Fortinet sees legislation boosting security spending
B10bn in investment possible within year
Enforcement of the Cybersecurity Act (CSA) and the Personal Data Protection Act (PDPA) is expected to increase security investment to 10 billion baht within a year, says a cybersecurity expert.
Both acts were published in the Royal Gazette in May. The PDPA provides a one-year grace period for enforcement of its provisions to give stakeholders time to adjust to the law.
"Government agencies and the business sector are enthusiastic about investment in cybersecurity technologies on the back of global trends which aim at strengthening critical information protection, particularly driven by enforcement of the CSA and the PDPA," said Rattipong Putthacharoen, senior manager for systems engineering at Fortinet Thailand, an information security firm.
Under the CSA, seven sectors need high security protection because cyber-attacks on them could take a heavy toll on the public interest.
These sectors, regarded as critical infrastructure (CI), include national security agencies, key public services, finance/banking, telecom, logistics, energy/utilities and healthcare.
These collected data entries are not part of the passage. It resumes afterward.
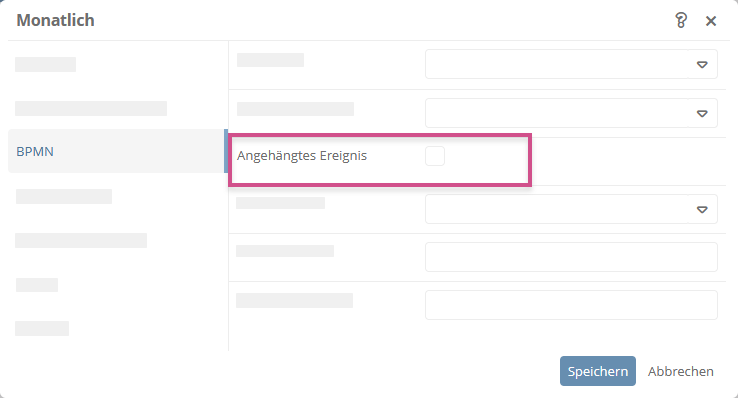Select the BPMN sidebar tab

click(x=116, y=151)
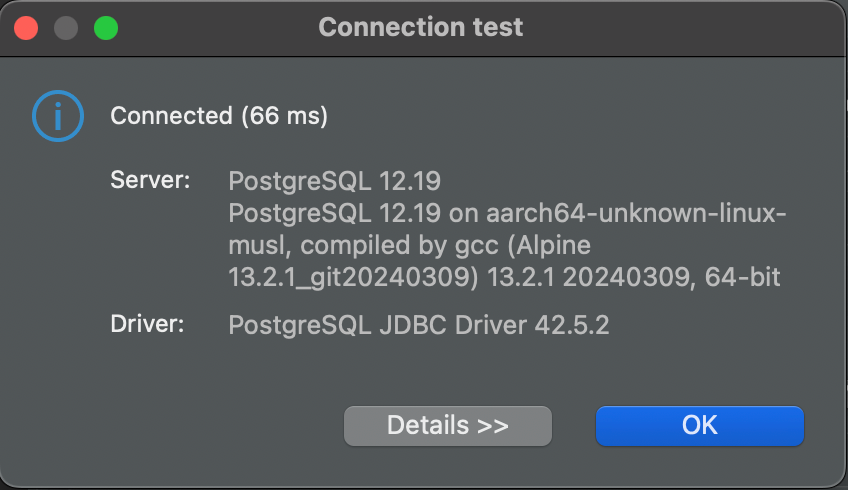The width and height of the screenshot is (848, 490).
Task: Select the word Connected in status message
Action: point(171,116)
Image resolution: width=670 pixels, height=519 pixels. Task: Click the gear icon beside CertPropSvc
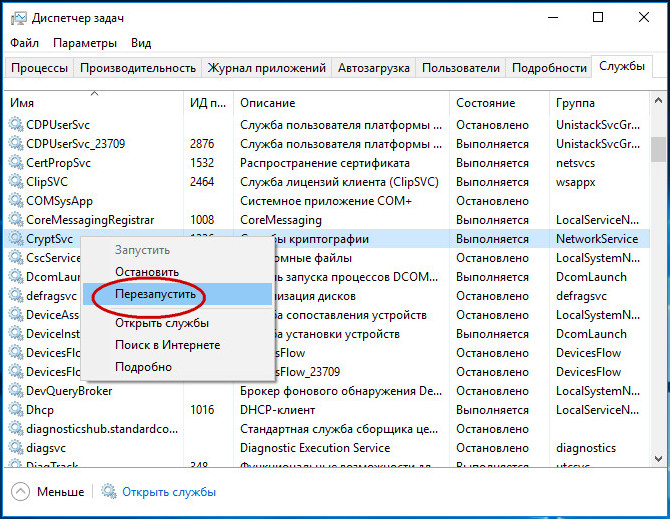16,163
Mr Rattipong said the CSA will stimulate additional security technology spending, mainly for the Security Operation Centre (SOC) set up to monitor security threats.
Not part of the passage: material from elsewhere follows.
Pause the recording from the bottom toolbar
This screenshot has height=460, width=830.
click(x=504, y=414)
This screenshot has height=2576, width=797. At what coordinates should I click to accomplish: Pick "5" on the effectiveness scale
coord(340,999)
The SOC needs automated technology to exchange information about threats among security vendors, as well as automate detection tools in the face of a shortage of security experts, he said.
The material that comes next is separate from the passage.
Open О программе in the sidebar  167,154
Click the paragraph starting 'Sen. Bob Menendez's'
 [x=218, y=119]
CI will mostly invest in security protection like firewalls, but the SOC will require a minimum investment of 10 million baht, Mr Rattipong said, adding that the CSA alone is expected to spur 500 million-1 billion baht in investment over the next 12 months.
Security protection must be in place to ward off threats to web-based applications, websites and emails, which are vulnerable to attacks, he said. Detection and security protection must also be employed for the Internet of Things (IoT) and cloud computing.
Finance/banking is seen as the most prepared sector in terms of the SOC, while utilities, national security and key public services are in a moderate state of readiness.
Healthcare, particularly public hospitals, and logistics still lag behind other sectors in terms of cybersecurity, Mr Rattipong said.
The PDPA requires data controllers and data processors that handle personal data to step up efforts to prevent leakage of data and obliges them to report leaked data within 72 hours and inform data owners.
The PDPA is modelled on the EU's General Data Protection Regulation (GDPR), which came into force in May 2018.
Mr Rattipong said the PDPA would stimulate demand for information security protection, including data loss prevention, access control, data integrity, data exposure and data encryption.
"Data protection and encryption, as well as identification tech for access control, require high investment," he said. "These technologies could spur up to 10 billion baht in investment over the next 12 months."
Financial services, energy and cloud service providers appear to be the first-movers in compliance with the PDPA.
Under the CSA, the National Cyber Security Committee (NCSC) must be set up within 90 days of the law being published in the Royal Gazette.
But a source at the Digital Economy and Society Ministry said political influence is obstructing the selection of NCSC members.